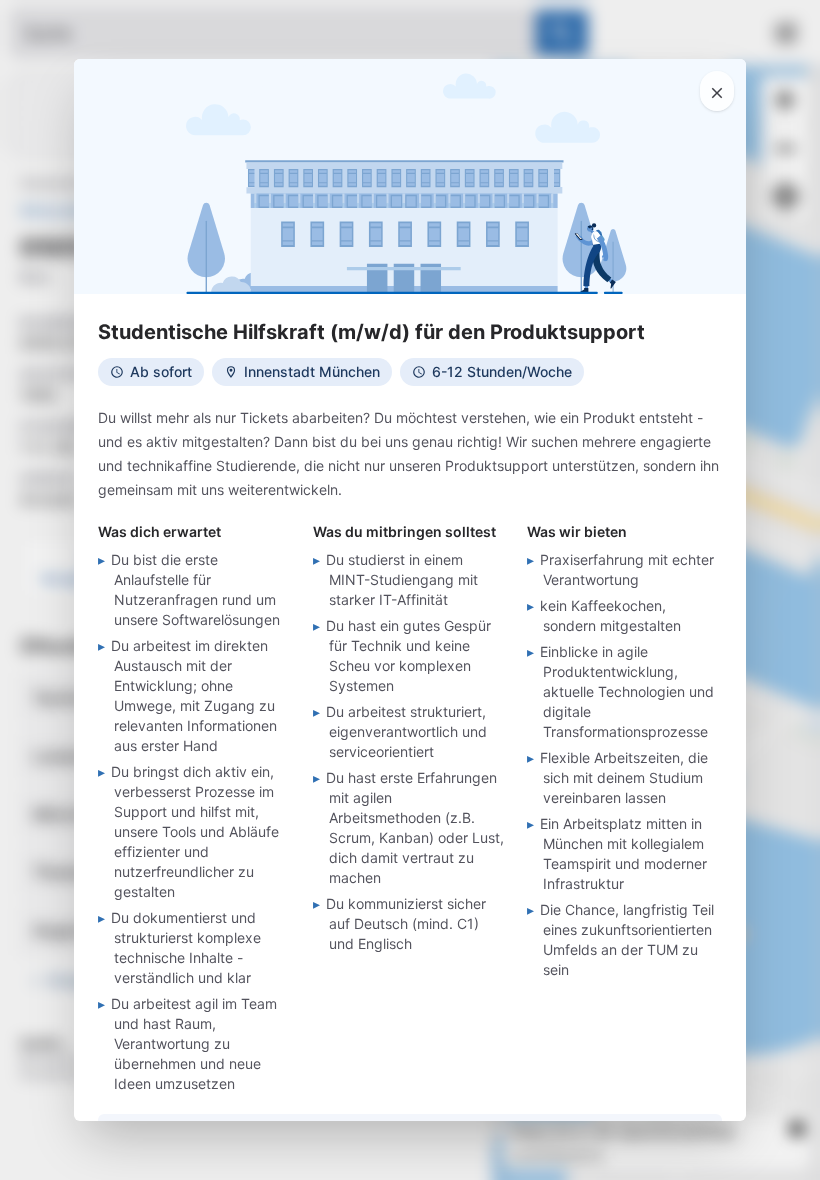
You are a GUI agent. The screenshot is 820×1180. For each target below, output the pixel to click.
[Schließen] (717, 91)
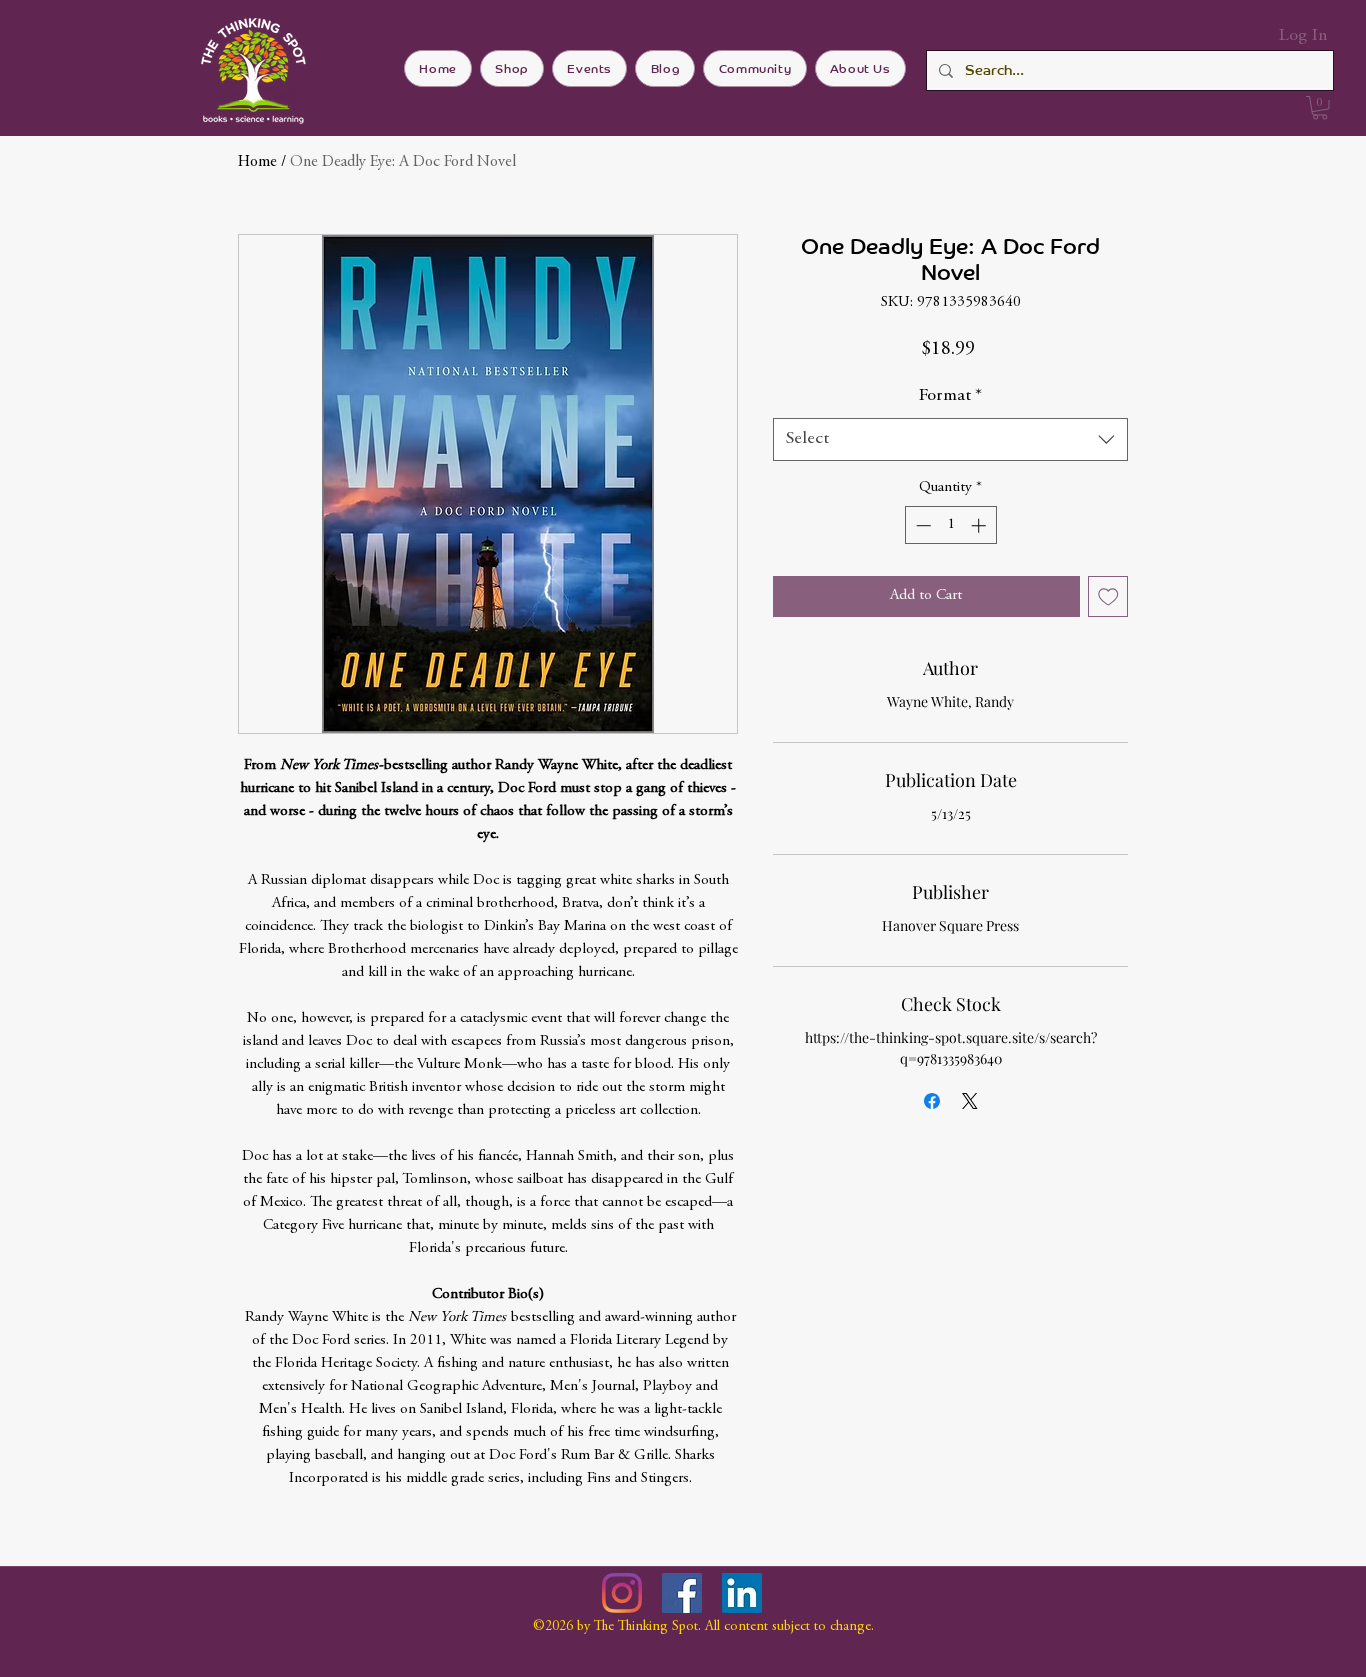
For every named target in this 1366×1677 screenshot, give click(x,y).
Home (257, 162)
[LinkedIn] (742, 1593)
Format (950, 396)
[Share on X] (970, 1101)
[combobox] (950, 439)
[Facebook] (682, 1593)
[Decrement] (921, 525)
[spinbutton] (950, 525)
# # # # # # #
HOW TO COMPLETE THIS TASK: Would you retype the material exactly, omitting each picture?

EXPECTED OUTPUT:
You are a GUI agent. The screenshot is 820×1180. For each target below, output the pixel to click.
[Schließen] (717, 91)
For every named target in this 1366×1677 screenshot, give click(x,y).
Home (257, 162)
[LinkedIn] (742, 1593)
Format (950, 396)
[Share on X] (970, 1101)
[combobox] (950, 439)
[Facebook] (682, 1593)
[Decrement] (921, 525)
[spinbutton] (950, 525)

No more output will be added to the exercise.